━━━ DATA TO USE

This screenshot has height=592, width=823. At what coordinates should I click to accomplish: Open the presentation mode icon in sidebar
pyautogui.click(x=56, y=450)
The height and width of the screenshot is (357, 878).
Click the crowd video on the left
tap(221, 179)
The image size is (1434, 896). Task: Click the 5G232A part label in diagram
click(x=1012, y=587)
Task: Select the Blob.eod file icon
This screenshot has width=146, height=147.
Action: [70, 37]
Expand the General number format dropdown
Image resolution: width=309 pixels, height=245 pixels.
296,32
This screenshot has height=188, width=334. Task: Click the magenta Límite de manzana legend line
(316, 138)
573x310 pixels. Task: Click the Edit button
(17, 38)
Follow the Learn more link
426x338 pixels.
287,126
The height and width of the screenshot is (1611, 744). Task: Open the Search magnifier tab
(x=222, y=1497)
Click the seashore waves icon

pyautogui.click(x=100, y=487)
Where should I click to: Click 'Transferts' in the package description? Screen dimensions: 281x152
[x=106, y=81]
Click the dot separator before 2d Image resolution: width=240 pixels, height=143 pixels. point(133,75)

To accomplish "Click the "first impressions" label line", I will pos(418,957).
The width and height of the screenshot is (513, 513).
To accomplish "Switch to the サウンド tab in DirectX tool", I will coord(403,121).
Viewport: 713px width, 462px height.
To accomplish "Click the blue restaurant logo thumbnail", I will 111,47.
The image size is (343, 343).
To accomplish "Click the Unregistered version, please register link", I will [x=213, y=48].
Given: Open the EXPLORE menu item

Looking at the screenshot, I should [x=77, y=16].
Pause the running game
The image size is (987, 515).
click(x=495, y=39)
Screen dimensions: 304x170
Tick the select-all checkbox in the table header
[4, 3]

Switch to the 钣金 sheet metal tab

━━━━━━

**PROBLEM TO WORK ON:** Find every line above that includes the word "will", then state how many there are and nothing more.

**REPLY:** 4